(Directions): Render the lines of the listing as a JSON array of strings, one string per line, leaving out any blank lines. Begin at the line that has "Task: Select option D for question 05" and stop after the line that has "point(709,309)".

>>

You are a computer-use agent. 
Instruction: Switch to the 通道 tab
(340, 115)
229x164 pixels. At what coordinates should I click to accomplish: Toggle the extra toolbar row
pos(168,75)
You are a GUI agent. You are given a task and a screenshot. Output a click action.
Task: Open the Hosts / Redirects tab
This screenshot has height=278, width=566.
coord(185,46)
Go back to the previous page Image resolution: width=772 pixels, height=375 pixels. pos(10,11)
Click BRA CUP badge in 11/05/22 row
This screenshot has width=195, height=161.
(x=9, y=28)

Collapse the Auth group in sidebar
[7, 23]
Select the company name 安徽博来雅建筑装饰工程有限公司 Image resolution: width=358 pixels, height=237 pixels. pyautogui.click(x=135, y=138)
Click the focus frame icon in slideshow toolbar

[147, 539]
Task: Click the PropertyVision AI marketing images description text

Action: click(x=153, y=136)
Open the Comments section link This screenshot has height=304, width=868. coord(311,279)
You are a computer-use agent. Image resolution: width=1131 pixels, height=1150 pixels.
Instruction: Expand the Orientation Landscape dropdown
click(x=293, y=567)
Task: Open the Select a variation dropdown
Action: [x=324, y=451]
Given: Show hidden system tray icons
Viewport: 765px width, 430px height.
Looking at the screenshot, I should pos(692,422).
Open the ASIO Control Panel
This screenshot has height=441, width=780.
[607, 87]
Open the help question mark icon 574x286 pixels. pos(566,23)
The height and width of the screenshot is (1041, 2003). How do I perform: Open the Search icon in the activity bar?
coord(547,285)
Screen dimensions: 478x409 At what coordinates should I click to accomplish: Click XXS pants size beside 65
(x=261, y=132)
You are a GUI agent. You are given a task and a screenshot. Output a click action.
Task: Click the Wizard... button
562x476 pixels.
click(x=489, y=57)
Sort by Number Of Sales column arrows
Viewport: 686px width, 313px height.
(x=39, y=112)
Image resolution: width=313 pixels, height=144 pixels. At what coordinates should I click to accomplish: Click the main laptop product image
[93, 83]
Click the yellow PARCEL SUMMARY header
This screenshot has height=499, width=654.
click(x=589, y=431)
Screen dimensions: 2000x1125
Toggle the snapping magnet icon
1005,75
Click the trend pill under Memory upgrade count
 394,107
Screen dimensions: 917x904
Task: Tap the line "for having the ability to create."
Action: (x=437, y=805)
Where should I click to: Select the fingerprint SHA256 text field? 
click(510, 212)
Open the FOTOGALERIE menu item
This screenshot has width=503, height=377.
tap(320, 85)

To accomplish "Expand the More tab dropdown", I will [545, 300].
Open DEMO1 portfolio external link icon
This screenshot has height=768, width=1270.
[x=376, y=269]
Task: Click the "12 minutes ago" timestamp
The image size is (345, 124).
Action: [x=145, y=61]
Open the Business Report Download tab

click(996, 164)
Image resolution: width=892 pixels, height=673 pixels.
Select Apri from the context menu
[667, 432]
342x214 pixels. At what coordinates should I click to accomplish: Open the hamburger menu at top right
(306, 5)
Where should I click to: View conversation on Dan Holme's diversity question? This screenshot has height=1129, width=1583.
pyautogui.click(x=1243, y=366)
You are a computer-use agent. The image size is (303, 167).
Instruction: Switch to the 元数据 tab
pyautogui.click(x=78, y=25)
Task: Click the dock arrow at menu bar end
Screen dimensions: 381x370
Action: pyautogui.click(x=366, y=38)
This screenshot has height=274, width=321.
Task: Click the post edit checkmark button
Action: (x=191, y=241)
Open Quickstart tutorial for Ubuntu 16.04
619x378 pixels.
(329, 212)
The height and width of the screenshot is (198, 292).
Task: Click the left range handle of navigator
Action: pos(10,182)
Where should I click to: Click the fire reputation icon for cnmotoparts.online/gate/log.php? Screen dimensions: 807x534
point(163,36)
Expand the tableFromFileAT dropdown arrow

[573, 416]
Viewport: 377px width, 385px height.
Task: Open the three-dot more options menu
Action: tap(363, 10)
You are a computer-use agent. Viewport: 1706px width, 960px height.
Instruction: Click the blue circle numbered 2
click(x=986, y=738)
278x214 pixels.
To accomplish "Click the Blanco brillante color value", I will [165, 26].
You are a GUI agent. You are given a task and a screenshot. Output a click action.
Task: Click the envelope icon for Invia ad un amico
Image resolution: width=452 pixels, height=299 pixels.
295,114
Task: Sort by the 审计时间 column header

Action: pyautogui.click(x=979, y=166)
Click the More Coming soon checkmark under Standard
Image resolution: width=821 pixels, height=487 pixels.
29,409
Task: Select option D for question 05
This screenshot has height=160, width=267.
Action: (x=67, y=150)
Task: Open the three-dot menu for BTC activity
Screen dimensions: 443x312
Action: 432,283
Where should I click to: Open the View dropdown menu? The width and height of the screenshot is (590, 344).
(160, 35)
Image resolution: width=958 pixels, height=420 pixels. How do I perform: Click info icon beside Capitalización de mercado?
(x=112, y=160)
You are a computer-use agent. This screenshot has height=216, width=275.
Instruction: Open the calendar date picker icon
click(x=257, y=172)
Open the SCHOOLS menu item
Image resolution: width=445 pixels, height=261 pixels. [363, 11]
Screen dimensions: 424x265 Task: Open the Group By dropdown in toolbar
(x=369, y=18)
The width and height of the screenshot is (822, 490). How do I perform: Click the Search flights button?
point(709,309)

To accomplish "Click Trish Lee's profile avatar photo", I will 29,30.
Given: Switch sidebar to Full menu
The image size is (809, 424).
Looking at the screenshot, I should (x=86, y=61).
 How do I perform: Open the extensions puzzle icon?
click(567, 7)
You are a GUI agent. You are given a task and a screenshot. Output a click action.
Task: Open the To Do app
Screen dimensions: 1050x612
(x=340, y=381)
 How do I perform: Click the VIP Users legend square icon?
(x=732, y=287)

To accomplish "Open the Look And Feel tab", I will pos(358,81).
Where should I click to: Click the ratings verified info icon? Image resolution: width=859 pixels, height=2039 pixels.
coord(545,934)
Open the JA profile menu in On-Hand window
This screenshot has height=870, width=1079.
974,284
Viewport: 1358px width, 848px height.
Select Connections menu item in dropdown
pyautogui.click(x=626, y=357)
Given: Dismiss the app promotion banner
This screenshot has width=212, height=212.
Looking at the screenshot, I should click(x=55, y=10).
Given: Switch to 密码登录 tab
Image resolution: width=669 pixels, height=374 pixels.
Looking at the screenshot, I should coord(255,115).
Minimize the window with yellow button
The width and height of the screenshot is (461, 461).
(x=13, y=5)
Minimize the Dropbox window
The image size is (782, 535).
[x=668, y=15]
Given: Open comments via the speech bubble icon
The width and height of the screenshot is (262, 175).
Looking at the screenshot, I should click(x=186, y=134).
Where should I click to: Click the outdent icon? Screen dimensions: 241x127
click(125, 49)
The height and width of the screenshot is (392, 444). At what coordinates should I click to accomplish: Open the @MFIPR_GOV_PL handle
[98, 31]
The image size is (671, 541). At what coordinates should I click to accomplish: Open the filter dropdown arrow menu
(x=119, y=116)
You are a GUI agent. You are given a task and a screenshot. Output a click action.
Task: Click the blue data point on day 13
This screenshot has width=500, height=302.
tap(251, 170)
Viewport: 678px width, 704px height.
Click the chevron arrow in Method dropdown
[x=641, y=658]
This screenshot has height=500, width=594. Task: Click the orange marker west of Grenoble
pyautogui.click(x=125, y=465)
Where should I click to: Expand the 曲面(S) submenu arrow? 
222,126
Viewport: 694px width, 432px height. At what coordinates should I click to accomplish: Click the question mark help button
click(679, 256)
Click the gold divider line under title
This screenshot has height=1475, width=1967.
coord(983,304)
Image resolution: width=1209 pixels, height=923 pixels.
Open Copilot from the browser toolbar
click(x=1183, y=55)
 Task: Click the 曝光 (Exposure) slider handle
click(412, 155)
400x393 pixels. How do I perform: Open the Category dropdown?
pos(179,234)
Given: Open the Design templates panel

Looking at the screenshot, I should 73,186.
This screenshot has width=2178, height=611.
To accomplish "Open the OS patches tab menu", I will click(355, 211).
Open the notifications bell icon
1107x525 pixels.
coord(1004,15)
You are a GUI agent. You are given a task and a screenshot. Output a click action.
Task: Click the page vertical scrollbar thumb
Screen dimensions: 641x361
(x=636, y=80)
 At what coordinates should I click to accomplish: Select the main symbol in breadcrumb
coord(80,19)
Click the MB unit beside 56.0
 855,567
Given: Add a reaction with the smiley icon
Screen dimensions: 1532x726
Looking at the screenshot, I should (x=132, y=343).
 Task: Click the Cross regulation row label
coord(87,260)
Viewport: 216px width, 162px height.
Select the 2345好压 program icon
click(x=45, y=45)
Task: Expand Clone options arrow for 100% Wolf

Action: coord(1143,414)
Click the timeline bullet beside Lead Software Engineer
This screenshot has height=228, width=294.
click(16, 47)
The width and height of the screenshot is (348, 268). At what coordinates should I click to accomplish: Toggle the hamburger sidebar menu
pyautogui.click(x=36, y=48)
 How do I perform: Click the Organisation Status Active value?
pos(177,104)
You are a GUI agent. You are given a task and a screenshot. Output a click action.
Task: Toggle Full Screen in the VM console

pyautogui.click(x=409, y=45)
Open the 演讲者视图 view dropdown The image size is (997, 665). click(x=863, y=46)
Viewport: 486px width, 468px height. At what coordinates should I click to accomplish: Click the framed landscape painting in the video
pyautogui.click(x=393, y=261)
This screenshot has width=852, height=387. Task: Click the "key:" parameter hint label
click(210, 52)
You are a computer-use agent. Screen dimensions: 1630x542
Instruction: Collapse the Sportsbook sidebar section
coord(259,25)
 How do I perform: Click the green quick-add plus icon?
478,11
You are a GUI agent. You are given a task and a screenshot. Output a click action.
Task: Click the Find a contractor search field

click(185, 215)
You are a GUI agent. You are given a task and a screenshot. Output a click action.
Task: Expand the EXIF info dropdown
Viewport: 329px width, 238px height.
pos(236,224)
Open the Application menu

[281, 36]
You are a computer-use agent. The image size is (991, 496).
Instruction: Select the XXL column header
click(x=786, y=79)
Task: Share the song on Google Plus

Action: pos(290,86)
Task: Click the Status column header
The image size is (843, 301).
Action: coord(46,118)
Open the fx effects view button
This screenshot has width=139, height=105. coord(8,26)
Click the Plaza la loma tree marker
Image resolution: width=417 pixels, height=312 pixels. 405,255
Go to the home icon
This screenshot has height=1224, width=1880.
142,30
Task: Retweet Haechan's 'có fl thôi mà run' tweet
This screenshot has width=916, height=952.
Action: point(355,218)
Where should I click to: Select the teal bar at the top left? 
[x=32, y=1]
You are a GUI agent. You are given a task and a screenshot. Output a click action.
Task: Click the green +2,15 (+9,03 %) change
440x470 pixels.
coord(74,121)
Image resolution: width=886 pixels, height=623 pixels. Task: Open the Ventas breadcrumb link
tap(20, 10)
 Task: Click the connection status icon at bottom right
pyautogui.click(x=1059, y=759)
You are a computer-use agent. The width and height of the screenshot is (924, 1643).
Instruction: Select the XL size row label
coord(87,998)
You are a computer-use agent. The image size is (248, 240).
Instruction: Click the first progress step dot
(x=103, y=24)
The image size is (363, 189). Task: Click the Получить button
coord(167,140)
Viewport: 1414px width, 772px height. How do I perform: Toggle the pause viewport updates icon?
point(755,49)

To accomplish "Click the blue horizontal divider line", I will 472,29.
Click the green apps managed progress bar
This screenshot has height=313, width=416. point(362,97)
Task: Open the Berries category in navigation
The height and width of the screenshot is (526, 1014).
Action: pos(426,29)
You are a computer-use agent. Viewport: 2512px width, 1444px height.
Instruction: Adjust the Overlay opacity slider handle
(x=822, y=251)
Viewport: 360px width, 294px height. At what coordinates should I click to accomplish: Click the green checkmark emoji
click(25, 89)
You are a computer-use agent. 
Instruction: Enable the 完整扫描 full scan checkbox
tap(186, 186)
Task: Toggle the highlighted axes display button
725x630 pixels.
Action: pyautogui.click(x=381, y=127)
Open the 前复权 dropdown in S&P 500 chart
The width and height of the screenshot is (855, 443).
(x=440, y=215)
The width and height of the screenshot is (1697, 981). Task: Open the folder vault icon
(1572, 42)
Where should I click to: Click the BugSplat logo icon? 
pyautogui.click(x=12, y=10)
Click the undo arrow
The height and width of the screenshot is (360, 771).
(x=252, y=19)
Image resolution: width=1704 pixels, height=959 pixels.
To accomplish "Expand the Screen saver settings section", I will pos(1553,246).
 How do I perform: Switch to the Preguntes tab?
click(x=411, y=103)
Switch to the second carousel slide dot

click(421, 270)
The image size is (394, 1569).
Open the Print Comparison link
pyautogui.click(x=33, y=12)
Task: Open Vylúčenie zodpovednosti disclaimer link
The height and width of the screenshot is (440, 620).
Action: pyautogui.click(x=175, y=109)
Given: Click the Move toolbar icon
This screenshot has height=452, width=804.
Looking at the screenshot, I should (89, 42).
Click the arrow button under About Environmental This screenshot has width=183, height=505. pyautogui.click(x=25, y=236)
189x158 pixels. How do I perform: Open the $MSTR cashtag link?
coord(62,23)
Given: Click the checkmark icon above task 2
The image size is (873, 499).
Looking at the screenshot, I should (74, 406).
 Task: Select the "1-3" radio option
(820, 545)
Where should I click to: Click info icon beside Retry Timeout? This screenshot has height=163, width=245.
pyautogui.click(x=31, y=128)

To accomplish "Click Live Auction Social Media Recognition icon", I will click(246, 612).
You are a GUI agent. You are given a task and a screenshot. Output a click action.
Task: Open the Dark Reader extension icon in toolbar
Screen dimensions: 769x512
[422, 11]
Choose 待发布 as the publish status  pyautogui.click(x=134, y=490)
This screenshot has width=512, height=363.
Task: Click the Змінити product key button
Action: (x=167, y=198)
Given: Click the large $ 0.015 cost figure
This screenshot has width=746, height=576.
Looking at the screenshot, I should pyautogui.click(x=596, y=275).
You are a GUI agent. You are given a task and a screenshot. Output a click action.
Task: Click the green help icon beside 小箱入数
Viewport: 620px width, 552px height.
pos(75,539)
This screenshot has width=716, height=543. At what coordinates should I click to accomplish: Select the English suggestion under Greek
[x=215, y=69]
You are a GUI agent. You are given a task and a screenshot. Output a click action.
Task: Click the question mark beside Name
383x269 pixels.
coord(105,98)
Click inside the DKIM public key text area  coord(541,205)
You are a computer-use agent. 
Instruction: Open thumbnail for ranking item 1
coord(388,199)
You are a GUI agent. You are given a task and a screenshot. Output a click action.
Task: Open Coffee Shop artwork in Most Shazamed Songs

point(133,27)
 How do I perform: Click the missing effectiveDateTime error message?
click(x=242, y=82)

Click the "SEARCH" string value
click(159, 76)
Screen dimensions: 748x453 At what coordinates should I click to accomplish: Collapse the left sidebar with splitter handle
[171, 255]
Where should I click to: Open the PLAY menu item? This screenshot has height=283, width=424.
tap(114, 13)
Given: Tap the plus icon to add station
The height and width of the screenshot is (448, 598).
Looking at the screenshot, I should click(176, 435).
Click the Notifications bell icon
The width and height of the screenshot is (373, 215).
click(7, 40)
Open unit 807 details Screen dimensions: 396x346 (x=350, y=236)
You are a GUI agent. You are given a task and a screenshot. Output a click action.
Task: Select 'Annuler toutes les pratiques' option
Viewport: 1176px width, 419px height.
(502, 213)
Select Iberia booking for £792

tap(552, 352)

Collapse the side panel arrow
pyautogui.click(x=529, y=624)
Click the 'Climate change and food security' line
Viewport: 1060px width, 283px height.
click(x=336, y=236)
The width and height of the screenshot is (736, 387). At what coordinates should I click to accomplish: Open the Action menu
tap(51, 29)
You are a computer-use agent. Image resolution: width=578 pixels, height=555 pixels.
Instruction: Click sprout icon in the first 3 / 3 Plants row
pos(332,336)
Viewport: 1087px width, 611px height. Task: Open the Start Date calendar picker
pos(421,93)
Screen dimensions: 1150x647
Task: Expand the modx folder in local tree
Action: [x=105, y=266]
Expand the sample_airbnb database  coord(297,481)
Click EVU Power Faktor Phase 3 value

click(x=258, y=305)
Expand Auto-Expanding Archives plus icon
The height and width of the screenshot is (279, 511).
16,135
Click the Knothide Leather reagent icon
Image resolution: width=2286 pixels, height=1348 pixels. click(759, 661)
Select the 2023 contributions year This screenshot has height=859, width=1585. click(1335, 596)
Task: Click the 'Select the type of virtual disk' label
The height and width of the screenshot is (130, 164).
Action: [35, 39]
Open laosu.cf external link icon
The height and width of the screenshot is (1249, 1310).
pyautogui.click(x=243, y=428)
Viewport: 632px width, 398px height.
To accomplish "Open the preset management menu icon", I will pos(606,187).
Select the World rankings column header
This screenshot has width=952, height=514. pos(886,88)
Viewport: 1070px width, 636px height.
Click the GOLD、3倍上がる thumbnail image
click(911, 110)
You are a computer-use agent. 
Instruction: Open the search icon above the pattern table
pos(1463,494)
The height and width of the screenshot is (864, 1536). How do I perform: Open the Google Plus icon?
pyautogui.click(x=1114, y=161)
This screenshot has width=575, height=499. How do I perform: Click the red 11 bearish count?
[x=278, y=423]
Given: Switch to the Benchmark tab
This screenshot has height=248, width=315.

<<

(Reply to the exercise):
[
  "Task: Select option D for question 05",
  "This screenshot has height=160, width=267.",
  "Action: (x=67, y=150)",
  "Task: Open the three-dot menu for BTC activity",
  "Screen dimensions: 443x312",
  "Action: 432,283",
  "Where should I click to: Open the View dropdown menu? The width and height of the screenshot is (590, 344).",
  "(160, 35)",
  "Image resolution: width=958 pixels, height=420 pixels. How do I perform: Click info icon beside Capitalización de mercado?",
  "(x=112, y=160)",
  "You are a computer-use agent. This screenshot has height=216, width=275.",
  "Instruction: Open the calendar date picker icon",
  "click(x=257, y=172)",
  "Open the SCHOOLS menu item",
  "Image resolution: width=445 pixels, height=261 pixels. [363, 11]",
  "Screen dimensions: 424x265 Task: Open the Group By dropdown in toolbar",
  "(x=369, y=18)",
  "The width and height of the screenshot is (822, 490). How do I perform: Click the Search flights button?",
  "point(709,309)"
]